=== Exercise details ===
Print the lines that run from the line with "Bid By Phone/Absentee (104, 193)" to the line with "[Toggle navigation] (22, 31)", keeping both end lines, exactly as they appear in the entries below, and nothing else.

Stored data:
####################

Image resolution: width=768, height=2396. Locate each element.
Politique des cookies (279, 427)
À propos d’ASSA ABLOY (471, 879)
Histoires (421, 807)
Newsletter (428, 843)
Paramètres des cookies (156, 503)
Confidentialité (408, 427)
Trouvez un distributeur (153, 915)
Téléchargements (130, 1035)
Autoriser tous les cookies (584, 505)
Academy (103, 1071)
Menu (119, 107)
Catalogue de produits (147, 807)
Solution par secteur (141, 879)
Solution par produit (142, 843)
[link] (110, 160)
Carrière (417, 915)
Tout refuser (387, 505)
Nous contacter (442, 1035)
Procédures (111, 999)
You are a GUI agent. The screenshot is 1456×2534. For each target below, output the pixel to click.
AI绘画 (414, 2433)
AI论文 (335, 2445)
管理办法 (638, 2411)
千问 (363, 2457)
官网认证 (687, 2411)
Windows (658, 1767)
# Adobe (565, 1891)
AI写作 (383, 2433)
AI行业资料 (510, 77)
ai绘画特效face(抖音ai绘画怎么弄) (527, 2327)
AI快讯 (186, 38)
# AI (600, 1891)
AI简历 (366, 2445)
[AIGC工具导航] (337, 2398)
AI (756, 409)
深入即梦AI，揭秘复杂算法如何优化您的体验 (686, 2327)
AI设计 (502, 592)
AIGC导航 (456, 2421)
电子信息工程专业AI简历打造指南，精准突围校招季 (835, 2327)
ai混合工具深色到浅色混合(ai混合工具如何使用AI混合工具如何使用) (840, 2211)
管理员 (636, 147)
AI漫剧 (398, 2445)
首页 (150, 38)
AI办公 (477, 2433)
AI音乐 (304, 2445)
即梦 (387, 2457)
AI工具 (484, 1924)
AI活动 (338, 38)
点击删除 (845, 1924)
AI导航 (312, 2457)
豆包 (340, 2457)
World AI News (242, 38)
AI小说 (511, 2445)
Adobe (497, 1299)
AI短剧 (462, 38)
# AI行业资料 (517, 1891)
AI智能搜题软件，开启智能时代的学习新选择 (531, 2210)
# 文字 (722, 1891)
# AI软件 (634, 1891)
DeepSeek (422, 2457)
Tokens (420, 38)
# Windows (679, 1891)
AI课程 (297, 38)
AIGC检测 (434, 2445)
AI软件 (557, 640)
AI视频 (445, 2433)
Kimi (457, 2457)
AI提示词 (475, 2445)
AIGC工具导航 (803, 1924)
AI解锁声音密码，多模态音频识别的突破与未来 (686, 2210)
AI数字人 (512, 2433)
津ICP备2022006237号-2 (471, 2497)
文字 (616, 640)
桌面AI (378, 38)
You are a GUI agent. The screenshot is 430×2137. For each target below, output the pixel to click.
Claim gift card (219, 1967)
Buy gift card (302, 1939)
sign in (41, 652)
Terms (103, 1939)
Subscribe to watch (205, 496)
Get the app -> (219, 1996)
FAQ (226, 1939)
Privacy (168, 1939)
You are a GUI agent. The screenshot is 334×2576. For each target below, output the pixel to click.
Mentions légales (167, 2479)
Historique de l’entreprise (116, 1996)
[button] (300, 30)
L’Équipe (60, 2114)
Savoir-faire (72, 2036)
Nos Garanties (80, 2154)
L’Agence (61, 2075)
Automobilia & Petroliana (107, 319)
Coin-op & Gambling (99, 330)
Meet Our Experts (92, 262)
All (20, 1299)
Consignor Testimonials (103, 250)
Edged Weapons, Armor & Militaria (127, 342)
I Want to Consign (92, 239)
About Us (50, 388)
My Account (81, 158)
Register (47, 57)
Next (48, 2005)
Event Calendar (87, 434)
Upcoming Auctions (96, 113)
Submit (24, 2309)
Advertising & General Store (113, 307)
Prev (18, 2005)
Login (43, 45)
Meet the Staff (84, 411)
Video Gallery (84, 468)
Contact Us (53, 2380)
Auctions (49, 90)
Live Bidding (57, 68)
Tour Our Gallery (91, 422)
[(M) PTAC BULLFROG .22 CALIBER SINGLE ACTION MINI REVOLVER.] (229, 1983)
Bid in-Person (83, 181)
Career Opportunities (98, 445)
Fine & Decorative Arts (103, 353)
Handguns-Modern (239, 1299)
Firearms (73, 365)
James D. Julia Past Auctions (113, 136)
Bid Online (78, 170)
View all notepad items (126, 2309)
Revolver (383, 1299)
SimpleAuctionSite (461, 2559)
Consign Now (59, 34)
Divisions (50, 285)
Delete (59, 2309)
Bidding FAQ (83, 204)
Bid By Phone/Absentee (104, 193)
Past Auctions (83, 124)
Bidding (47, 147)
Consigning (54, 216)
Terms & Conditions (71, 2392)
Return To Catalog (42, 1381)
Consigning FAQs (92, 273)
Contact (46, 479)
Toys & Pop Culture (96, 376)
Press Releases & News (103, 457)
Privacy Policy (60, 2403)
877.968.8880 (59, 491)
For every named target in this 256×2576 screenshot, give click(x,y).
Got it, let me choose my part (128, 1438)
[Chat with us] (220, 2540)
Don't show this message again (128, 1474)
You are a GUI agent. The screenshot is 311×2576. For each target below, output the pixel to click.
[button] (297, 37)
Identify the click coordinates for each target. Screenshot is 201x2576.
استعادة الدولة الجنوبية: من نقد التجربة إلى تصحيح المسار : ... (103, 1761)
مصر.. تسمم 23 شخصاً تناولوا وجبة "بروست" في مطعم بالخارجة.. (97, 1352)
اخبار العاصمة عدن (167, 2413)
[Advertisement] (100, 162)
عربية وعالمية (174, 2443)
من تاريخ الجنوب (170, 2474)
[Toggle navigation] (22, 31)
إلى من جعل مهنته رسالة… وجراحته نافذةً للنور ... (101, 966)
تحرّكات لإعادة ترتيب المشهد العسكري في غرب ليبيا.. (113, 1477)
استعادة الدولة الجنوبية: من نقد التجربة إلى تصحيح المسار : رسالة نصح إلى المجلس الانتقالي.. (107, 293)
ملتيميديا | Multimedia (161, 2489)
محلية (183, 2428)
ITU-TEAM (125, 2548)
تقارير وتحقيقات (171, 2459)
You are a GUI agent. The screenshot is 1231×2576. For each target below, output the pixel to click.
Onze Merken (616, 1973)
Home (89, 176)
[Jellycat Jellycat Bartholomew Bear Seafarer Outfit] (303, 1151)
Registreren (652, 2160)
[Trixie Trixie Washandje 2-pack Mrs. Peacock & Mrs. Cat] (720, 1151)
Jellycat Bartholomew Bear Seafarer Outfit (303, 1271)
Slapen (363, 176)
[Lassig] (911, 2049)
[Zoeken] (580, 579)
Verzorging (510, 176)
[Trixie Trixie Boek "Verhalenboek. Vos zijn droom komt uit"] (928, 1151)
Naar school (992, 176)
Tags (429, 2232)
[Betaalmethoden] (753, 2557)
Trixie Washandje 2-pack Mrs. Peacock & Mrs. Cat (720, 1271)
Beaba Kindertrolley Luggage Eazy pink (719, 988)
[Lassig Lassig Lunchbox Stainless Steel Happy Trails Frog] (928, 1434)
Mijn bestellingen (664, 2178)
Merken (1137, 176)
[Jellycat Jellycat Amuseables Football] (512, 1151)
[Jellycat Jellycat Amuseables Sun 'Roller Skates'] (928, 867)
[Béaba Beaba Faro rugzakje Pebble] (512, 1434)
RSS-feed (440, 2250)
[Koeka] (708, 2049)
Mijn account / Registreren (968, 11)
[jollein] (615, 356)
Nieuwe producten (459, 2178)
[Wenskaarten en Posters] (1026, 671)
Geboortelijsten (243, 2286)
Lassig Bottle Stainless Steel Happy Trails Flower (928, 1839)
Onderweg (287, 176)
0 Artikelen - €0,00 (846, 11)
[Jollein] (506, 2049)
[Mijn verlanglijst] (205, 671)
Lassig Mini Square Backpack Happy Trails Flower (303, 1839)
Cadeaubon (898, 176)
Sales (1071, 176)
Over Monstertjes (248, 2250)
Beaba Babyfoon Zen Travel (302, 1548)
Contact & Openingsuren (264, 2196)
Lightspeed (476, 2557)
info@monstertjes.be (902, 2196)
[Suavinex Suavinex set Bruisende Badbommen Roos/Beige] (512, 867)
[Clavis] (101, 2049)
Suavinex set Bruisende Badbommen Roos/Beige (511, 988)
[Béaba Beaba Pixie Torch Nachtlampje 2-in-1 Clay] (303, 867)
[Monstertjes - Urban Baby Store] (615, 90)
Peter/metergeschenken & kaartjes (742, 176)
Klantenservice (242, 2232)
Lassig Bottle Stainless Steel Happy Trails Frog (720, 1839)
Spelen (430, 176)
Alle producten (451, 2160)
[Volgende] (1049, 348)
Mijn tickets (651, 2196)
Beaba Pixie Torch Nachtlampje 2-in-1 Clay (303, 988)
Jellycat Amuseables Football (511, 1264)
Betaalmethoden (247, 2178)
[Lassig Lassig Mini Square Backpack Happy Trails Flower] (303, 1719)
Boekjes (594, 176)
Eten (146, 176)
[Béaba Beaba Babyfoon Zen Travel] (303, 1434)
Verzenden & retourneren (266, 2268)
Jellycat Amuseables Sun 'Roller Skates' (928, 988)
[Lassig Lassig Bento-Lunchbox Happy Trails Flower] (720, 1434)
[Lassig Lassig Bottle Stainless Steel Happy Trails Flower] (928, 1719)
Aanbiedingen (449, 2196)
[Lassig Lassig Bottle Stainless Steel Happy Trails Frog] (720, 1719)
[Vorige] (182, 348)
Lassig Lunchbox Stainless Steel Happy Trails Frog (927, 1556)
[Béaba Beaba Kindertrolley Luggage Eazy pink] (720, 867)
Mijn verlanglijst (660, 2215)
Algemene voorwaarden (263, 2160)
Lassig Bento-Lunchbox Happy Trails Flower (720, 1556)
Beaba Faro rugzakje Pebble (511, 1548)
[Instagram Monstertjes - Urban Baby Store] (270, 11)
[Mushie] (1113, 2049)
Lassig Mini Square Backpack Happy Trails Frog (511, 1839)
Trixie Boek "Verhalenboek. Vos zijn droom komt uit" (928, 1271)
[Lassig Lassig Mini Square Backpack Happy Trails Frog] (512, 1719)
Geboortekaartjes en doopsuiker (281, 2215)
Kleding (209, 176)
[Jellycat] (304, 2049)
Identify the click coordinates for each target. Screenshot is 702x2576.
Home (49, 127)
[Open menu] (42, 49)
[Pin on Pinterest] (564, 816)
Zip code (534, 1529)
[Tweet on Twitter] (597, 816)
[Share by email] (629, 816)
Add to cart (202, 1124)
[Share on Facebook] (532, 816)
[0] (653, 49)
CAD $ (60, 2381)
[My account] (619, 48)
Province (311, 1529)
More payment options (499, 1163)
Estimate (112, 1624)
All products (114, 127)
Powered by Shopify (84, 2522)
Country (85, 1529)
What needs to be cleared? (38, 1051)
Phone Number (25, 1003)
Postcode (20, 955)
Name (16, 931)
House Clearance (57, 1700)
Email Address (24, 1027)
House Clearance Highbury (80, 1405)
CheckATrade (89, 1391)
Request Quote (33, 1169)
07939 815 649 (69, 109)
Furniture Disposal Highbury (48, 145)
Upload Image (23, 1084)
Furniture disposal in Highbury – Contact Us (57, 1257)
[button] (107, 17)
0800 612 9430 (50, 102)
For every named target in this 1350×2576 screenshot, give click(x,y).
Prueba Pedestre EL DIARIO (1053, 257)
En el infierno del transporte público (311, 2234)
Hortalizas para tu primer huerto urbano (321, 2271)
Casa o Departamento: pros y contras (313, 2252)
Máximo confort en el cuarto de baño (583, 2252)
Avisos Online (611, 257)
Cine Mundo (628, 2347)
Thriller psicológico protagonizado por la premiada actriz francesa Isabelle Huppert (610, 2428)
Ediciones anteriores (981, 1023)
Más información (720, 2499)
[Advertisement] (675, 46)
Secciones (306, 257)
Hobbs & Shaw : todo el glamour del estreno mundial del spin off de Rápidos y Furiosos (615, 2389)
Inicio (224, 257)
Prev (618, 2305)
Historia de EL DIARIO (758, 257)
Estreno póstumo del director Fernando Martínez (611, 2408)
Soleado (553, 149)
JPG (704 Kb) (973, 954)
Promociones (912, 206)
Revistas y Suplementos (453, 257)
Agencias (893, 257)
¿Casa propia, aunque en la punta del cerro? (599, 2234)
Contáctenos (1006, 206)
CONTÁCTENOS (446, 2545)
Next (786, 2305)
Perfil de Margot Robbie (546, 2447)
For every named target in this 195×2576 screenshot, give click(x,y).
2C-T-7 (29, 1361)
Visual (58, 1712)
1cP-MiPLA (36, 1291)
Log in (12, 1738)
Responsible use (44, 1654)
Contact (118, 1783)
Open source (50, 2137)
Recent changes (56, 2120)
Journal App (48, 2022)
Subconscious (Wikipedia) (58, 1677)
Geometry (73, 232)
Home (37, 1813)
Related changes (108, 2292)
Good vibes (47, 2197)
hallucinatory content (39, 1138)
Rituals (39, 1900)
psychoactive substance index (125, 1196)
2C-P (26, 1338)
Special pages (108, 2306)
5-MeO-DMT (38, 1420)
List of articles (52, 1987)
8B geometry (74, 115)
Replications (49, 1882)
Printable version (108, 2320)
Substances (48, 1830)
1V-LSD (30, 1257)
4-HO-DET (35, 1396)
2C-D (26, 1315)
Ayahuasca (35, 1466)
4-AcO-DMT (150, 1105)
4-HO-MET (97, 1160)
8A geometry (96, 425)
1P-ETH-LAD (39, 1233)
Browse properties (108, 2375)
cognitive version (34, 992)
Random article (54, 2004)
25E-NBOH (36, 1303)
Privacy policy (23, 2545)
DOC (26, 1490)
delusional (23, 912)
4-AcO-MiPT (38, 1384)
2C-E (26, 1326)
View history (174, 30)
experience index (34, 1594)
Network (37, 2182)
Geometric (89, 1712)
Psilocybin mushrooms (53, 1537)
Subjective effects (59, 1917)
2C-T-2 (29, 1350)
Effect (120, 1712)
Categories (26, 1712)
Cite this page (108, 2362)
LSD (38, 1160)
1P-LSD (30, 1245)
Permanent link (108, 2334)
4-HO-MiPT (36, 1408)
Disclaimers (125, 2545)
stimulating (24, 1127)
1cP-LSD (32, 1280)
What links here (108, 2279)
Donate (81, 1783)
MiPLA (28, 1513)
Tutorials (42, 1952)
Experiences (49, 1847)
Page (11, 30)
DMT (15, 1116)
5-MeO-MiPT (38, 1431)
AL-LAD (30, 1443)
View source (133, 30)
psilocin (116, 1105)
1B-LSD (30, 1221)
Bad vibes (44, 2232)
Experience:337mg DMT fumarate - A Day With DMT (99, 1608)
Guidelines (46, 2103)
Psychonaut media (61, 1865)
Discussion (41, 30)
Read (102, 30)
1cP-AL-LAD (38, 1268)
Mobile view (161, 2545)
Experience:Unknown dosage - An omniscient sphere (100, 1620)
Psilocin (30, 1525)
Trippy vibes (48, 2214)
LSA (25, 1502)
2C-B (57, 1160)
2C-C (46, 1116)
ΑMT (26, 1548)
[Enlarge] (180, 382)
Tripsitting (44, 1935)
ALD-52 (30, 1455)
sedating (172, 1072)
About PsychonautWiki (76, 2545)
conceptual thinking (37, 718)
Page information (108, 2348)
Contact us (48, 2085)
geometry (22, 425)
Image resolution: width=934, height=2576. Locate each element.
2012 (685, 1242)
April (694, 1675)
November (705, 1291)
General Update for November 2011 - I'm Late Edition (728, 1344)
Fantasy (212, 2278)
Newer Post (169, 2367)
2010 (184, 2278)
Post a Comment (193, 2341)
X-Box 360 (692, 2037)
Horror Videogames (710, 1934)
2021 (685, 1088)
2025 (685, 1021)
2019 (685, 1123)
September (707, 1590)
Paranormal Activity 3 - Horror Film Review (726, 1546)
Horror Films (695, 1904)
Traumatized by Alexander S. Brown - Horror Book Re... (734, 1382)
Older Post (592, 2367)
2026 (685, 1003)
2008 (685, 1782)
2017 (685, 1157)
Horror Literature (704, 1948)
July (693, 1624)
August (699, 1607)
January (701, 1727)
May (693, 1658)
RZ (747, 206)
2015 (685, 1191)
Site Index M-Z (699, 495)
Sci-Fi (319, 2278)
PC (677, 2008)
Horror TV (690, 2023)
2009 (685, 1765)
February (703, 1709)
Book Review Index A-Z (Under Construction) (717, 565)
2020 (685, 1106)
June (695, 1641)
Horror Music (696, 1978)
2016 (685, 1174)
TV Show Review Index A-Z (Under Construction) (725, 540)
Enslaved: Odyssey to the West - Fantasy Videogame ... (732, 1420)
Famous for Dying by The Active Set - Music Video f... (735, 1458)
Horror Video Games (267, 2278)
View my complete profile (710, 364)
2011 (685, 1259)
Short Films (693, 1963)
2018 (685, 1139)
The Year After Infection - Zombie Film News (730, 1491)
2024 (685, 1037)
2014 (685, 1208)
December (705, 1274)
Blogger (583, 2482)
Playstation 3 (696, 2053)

####################

=== Answer section ===
Bid By Phone/Absentee (104, 193)
Past Auctions (83, 124)
Bidding (47, 147)
Consigning (54, 216)
Terms & Conditions (71, 2392)
Return To Catalog (42, 1381)
Consigning FAQs (92, 273)
Contact (46, 479)
Toys & Pop Culture (96, 376)
Press Releases & News (103, 457)
Privacy Policy (60, 2403)
877.968.8880 (59, 491)
For every named target in this 256×2576 screenshot, give click(x,y).
Got it, let me choose my part (128, 1438)
[Chat with us] (220, 2540)
Don't show this message again (128, 1474)
You are a GUI agent. The screenshot is 311×2576. For each target below, output the pixel to click.
[button] (297, 37)
Identify the click coordinates for each target. Screenshot is 201x2576.
استعادة الدولة الجنوبية: من نقد التجربة إلى تصحيح المسار : ... (103, 1761)
مصر.. تسمم 23 شخصاً تناولوا وجبة "بروست" في مطعم بالخارجة.. (97, 1352)
اخبار العاصمة عدن (167, 2413)
[Advertisement] (100, 162)
عربية وعالمية (174, 2443)
من تاريخ الجنوب (170, 2474)
[Toggle navigation] (22, 31)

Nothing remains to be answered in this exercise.